Microbial contamination	Aseptic techniques are not observed	• Ensure that work surfaces are wiped with 70% ethanol, surgical instruments are heat-sterilized and all materials and reagents used are sterile.
		• If contamination is minimal, remove the media and wash thrice with 1× PBS with antibiotic-antimycotic. Add media containing 2× antibiotic-antimycotic.
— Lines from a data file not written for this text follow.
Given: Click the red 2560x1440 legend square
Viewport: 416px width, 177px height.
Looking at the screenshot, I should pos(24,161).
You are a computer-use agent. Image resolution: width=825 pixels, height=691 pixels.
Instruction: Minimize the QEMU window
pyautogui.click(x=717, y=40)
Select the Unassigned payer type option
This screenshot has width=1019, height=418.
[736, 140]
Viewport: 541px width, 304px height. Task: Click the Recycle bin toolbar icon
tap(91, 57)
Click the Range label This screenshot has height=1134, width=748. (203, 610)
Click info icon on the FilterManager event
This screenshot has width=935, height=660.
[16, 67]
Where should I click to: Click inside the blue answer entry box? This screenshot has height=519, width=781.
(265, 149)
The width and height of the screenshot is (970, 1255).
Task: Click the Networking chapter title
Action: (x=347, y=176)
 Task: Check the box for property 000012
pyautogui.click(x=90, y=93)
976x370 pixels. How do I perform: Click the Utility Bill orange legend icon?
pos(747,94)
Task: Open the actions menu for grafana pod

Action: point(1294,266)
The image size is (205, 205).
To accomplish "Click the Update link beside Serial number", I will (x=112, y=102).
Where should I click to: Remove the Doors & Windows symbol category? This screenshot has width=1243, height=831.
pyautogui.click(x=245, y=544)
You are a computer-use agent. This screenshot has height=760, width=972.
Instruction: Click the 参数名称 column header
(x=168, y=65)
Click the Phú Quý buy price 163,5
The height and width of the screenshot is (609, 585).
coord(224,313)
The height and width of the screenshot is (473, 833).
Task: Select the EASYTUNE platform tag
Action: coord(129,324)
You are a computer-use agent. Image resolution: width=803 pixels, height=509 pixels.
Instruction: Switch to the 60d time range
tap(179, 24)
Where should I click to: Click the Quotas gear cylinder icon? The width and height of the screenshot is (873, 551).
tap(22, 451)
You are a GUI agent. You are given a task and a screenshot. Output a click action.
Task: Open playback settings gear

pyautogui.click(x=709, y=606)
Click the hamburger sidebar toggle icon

	Donor corneal tissue is infected	• If the cornea looks cloudy/hazy, do not process.

6. Conclusions

Besides describing the step-by-step procedures to isolate, culture, and propagate human CSKs, the current article also highlighted the complexity of CSK culture protocol, compared to the SF culture, which can be propagated in a simple medium that contains only DMEM/F-12 and 5% FBS [12,39,40,41]. In addition, this article also highlighted the morphological and protein and gene expression differences between CSKs and SFs. The stark differences in the cellular morphology and phenotypes emphasized why the two cell types should not be used interchangeably in the literature and should not be therapeutically introduced in vivo before proper cell culture and propagation methods have been followed. Cell therapy with incorrect cell type could be detrimental to the patient’s vision as we have shown in our rat experimental model [7]. With this protocol, we have greatly improved the efficiency of propagating CSKs and we can now increase the number of bona fide CSKs to achieve a “one donor to multiple recipients” strategy, and in turn, alleviate the issue of donor shortage. Our work suggests the plausibility of tissue engineering and cell-based therapy for treating corneal stromal disorders.